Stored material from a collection
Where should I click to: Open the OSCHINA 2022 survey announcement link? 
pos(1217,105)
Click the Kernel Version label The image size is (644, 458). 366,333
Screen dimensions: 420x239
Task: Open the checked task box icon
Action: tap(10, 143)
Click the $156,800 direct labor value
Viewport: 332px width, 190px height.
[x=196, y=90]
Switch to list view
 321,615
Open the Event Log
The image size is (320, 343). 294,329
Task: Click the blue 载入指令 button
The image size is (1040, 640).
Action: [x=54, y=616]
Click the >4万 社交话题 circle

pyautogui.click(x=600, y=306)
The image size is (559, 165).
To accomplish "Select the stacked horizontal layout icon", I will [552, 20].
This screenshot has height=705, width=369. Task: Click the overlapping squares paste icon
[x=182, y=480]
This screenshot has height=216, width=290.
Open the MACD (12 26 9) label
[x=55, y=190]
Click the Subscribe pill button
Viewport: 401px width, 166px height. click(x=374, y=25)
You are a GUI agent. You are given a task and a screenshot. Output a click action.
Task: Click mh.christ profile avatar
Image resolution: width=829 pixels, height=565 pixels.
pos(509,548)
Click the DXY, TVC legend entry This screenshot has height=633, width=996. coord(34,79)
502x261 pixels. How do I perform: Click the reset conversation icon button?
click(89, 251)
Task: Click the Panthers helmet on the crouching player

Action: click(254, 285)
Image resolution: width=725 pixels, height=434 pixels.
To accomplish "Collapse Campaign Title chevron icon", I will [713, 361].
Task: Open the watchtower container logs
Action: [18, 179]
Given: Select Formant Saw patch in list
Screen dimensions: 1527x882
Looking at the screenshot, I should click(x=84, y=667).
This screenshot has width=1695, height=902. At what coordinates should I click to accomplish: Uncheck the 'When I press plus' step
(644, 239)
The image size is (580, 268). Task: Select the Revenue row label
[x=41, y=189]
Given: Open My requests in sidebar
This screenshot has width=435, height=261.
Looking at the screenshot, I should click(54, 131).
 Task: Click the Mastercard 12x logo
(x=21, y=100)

Problem requirements:
Output every line of the material above verbatim, with nothing changed or left out.

Written solution:
Where should I click to: Open the OSCHINA 2022 survey announcement link? 
pos(1217,105)
Click the Kernel Version label The image size is (644, 458). 366,333
Screen dimensions: 420x239
Task: Open the checked task box icon
Action: tap(10, 143)
Click the $156,800 direct labor value
Viewport: 332px width, 190px height.
[x=196, y=90]
Switch to list view
 321,615
Open the Event Log
The image size is (320, 343). 294,329
Task: Click the blue 载入指令 button
The image size is (1040, 640).
Action: [x=54, y=616]
Click the >4万 社交话题 circle

pyautogui.click(x=600, y=306)
The image size is (559, 165).
To accomplish "Select the stacked horizontal layout icon", I will [552, 20].
This screenshot has height=705, width=369. Task: Click the overlapping squares paste icon
[x=182, y=480]
This screenshot has height=216, width=290.
Open the MACD (12 26 9) label
[x=55, y=190]
Click the Subscribe pill button
Viewport: 401px width, 166px height. click(x=374, y=25)
You are a GUI agent. You are given a task and a screenshot. Output a click action.
Task: Click mh.christ profile avatar
Image resolution: width=829 pixels, height=565 pixels.
pos(509,548)
Click the DXY, TVC legend entry This screenshot has height=633, width=996. coord(34,79)
502x261 pixels. How do I perform: Click the reset conversation icon button?
click(89, 251)
Task: Click the Panthers helmet on the crouching player

Action: click(254, 285)
Image resolution: width=725 pixels, height=434 pixels.
To accomplish "Collapse Campaign Title chevron icon", I will [713, 361].
Task: Open the watchtower container logs
Action: [18, 179]
Given: Select Formant Saw patch in list
Screen dimensions: 1527x882
Looking at the screenshot, I should click(x=84, y=667).
This screenshot has width=1695, height=902. At what coordinates should I click to accomplish: Uncheck the 'When I press plus' step
(644, 239)
The image size is (580, 268). Task: Select the Revenue row label
[x=41, y=189]
Given: Open My requests in sidebar
This screenshot has width=435, height=261.
Looking at the screenshot, I should click(54, 131).
 Task: Click the Mastercard 12x logo
(x=21, y=100)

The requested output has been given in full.